La Jornada Semanal,   domingo 12 de marzo  de 2006        núm. 575
 

Leandro Arellano

El primer sinólogo de Occidente

Tras la expulsión de Nestorio, obispo de Constantinopla, en el siglo v, sus discípulos huyeron a Siria, Arabia y Palestina, pero algunos continuaron su marcha hacia el noreste, hasta alcanzar el territorio de la China actual. Según el historiador Bai Shouyi, en el año 638 los nestorianos construyeron su primer templo. Cuando Marco Polo se dirigía a China, varios siglos más tarde, encontró en el poblado de Ginchintales a un grupo de nestorianos y nuevamente, al cumplir una misión fuera de Beijin, el mercader veneciano transformado en embajador del Gran Khan, halló dos iglesias de aquella secta en la ciudad de Chingiam.

*Consignas de trabajo*.
[A] Copia del pasaje todo lo que va desde "El primer sinólogo" hasta "ciudad de Chingiam.", y sustituye "nestorianos" por "discípulos de Nestorio".
[B] Según el pasaje, ¿a qué tres territorios huyeron los discípulos de Nestorio tras su expulsión?

*Datos registrados*.

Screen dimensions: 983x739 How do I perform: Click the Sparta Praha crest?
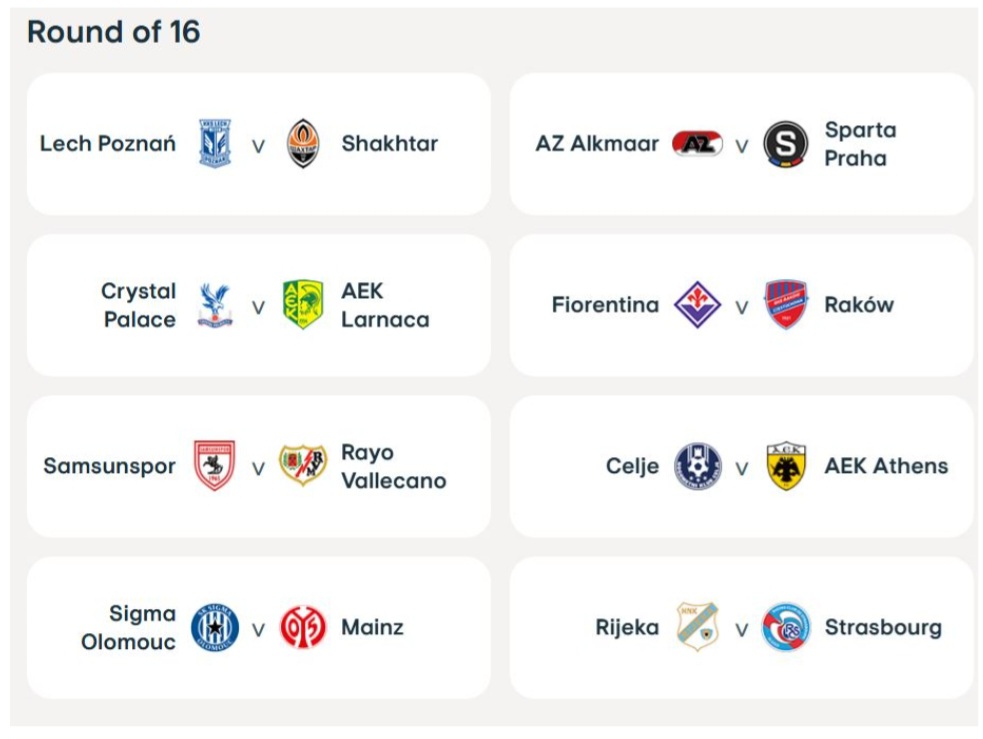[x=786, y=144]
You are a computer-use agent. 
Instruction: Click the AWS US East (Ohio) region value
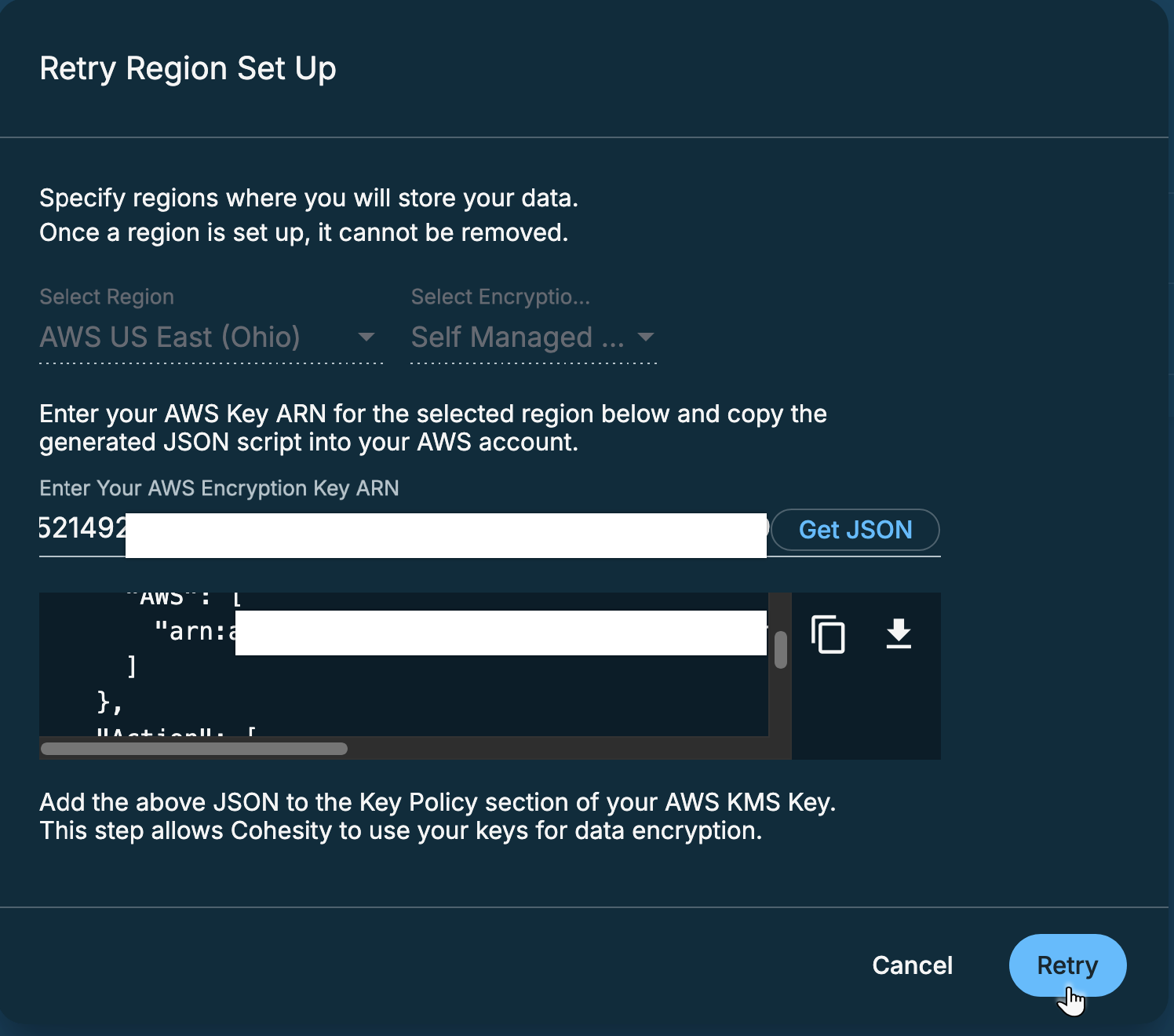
...
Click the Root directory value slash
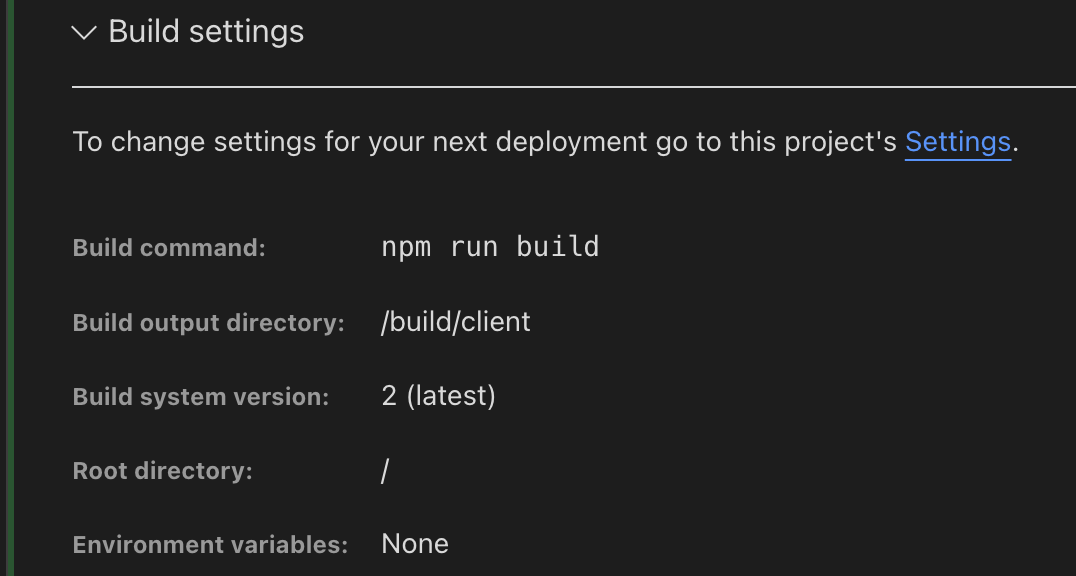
* * *
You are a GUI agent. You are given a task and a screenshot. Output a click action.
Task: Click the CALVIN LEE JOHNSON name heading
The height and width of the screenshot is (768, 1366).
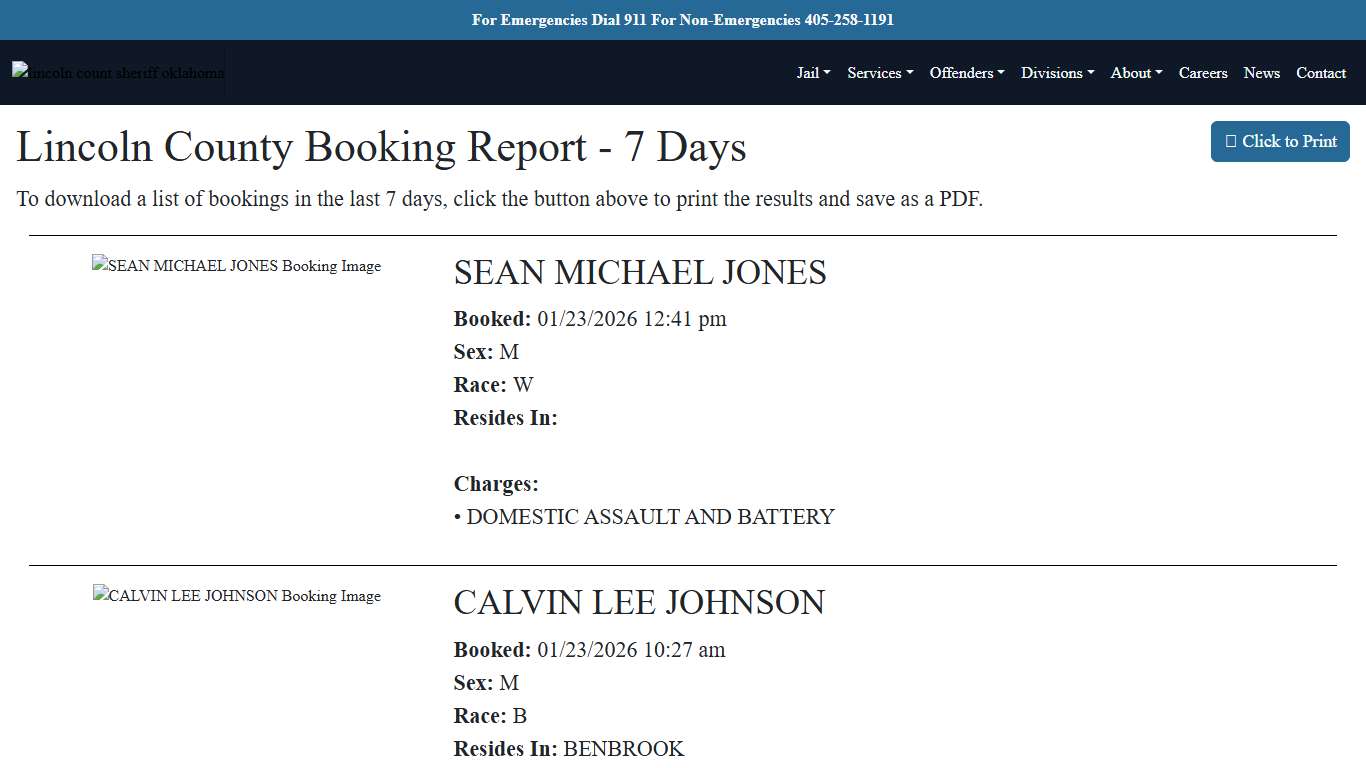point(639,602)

*Respuestas esperadas*.
[A]
El primer sinólogo de Occidente

Tras la expulsión de Nestorio, obispo de Constantinopla, en el siglo v, sus discípulos huyeron a Siria, Arabia y Palestina, pero algunos continuaron su marcha hacia el noreste, hasta alcanzar el territorio de la China actual. Según el historiador Bai Shouyi, en el año 638 los discípulos de Nestorio construyeron su primer templo. Cuando Marco Polo se dirigía a China, varios siglos más tarde, encontró en el poblado de Ginchintales a un grupo de discípulos de Nestorio y nuevamente, al cumplir una misión fuera de Beijin, el mercader veneciano transformado en embajador del Gran Khan, halló dos iglesias de aquella secta en la ciudad de Chingiam.

[B] Siria, Arabia y Palestina.